Rendering volumes using Marching Cubes

 

Marching Squares (2D case):

Given a function f(x,y), where (x,y) are pixels in an image, marching squares is a way to approximate the curve along f(x,y) = 0.

For example, consider the function below (which you can edit), evaluated over the unit square:

To the right you can see a very low resolution (10×10) rendering of this function. Suppose we want to know the shape of the curve where this function has its roots (that is, where f(x,y) = 0).

Ideally we'd like to know this without having to evaluate the function at more samples.


Marching squares provides a way to get a sense of what a level-set curve of a function looks like, without taking more samples.

The key insight is that the curve can be approximated just by looking at those pixels bounded by corner points (i,j),(i+1,j),(i+1,j+1),(i,j+1) for which the signs of f at the four corners are not all the same. If the signs of f are different at two adjoining corner points of a pixel's square, that means the curve will cut the edge which connects those two corners.

One thing we need to figure out is where this transition happens along each such edge.

Given a value of A at corner a, and a value of B at adjoining corner b, we can compute the proportional distance t of the transition point along the edge [a,b] by observing, by similar triangles:

     t/A = (1-t)/-B

     -Bt = (1-t)A

     -Bt = A - tA

     (A-B)t = A

     t = A / (A-B)
Each corner can have two states: f < 0 or f ≥ 0, so in general, there are sixteen cases, as shown in the diagram to the right. Consider the second case along the top row of the diagram, where f at the top left corner (i,j) of a pixel is positive, but is negative at the other three corners of the pixel.

In this case, there is a transition point p along the top edge -- between (i,j) and (i+1,j), and another transition point q along the left edge -- between (i,j) and (i,j+1). Within this pixel, we can approximate the f(x,y)==0 curve by the line segment [p,q].

So that for any pixel we need to do three things:

  1. Figure out which edges, if any, of the pixel contain transition points
  2. Compute the locations of these points;
  3. Draw line segments between transition points, to approximate pieces of the curve.

Marching Cubes (3D case):

Marching cubes is the 3D equivalent of marching squares. Rather than approximate a closed curve where f(x,y)=0 via small straight edges inside square pixels, as in marching squares, the marching cubes algorithm approximates a closed surface where f(x,y,z)=0 via small triangles inside cubic voxels.
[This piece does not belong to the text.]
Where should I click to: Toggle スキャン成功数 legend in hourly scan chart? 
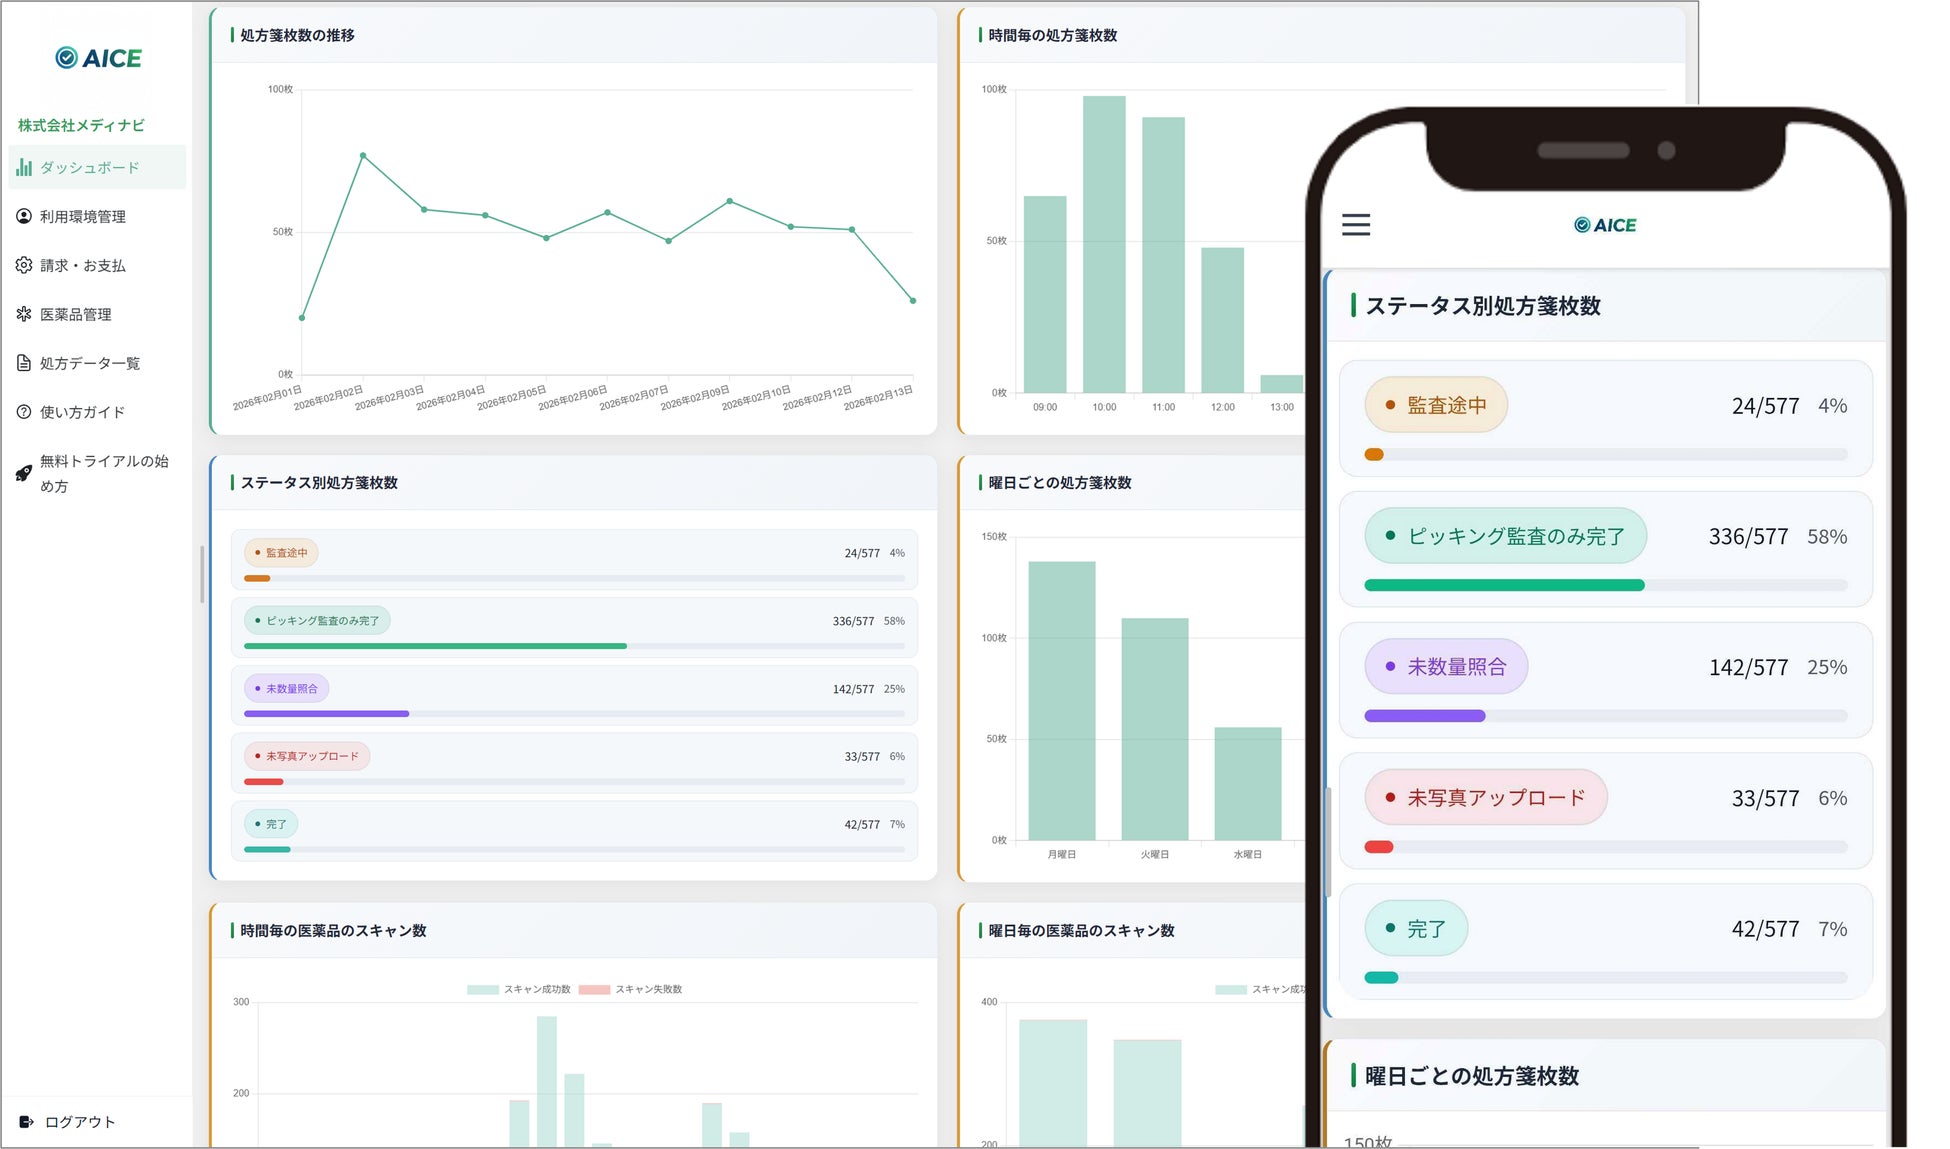pyautogui.click(x=519, y=989)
The technical paper describing this algorithm, published by Lorensen and Cline in 1987, has been cited more often than any other paper in the field of computer graphics.

Each voxel cube has eight corners, which can be numbered as follows:

0 x=0 y=0 z=0
1 x=1 y=0 z=0
2 x=0 y=1 z=0
3 x=1 y=1 z=0
4 x=0 y=0 z=1
5 x=1 y=0 z=1
6 x=0 y=1 z=1
7 x=1 y=1 z=1

Because the value of f(x,y,z) at each of these eight corners can be either positive or negative, there are 28 or 256 cases to consider. These are shown in the figure to the right.

The key is to put all of this information into this table. The table has 256 entries, one for each of the 256 cases. Each entry contains between 0 and 4 triangles, which is the number of triangles that will be produced by the marching cube algorithm for a voxel of that type.

Each triangle is described by the three edges of the cube that contain its respective vertices, and each vertex is described by identifying one cube corner as well as the orientation of the cube edge that contains that vertex.

For example, a particular vertex of a triangle in the table may be described by the number sequence 0,1, indicating that this vertex lies on edge [0,1] of the cube. This is the edge that connects the x=0 y=0 z=0 corner of the cube and the x=1 y=0 z=0 corner of the cube.

Marching Tetrahedra (simpler to implement, somewhat less efficient):

To avoid the big table look-up of Marching Cubes, the technique I generally use is to split up each voxel into six tetrahedra. Given the same corner numbering we used for Marching Cubes, we can partition the voxel cube by "turning on" the binary bits of the numbered corners in different orders, giving the six tetrahedra:

[0,1,2,7] , [0,1,5,7] , [0,2,3,7] , [0,2,6,7] , [0,4,5,7] , [0,4,6,7]
Since a tetrahedron has only four edges, there are only two non-trivial boundary cases: (1) the boundary is a single triangle, or (2) the boundary is a four sided shape, which can be split into two triangles.

This algorithm is a little less efficient than Marching Cubes, because it generally produces more triangles for each boundary cube. However it requires much less code, and therefore is easier to program and to debug.